Causes and risk factors
Colonisation of spores of bacteria clostridium botulinum, through an open wound, boil, or abscess lead to wound botulism. Ingested bacteria release a neurotoxin in the intestine which is absorbed in the bloodstream. The toxin reaches neuromuscular junction causing symptoms of paralysis. It is seen in long term intravenous drug users [IDU] who are in their 50s or 60s, and who are on intravenous injections since many years.
Clinical presentation
It presents with symptoms similar to botulism i.e. symmetrical cranial nerve palsy. Weakness of muscles of eye causing drooping of eyelids, double vision, weakness of muscles for chewing and swallowing, facial muscles causing slurred speech, dry mouth and throat, postural hypotension, constipation due to decreased peristalsis are some of the presenting features of botulism. Weakness then may spread to arms and legs. In severe cases paralysis of muscles of respiration causing dyspnoea, respiratory failure.
Investigation
Medical history by the patient and Clinical examination by the doctor helps in diagnosis. Diagnosis is done by identifying the bacterial toxin in food, stomach, intestinal contents, vomit or faeces.
Treatment
Treatment is done with antitoxin [human botulinum immunoglobulin], gastric lavage or enema if contaminated food is still present in gastrointestinal tract, ventilator support in case of respiratory failure. Paralysis recovers gradually.
Other Modes of treatment
The other modes of treatment can also be effective in treating paralysis caused by botulism.
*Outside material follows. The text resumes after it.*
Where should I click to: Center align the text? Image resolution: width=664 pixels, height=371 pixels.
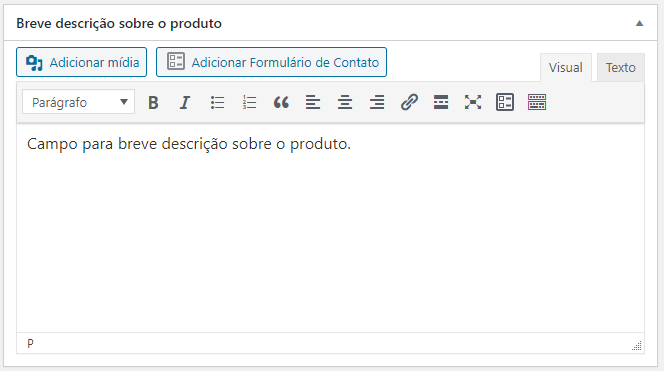tap(345, 102)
Homoeopathy is a science which deals with individualization considers a person in a holistic way. This science can be helpful in combating the symptoms. Similarly the ayurvedic system of medicine which uses herbal medicines and synthetic derivates are also found to be effective in treating botulism.
Recent updates
Antitoxins are available for the known seven toxins produced by clostridium botulinum until now but Scientists have discovered new toxin called botulinum neurotoxin type H or BoNT/H, antitoxin for which is not yet available.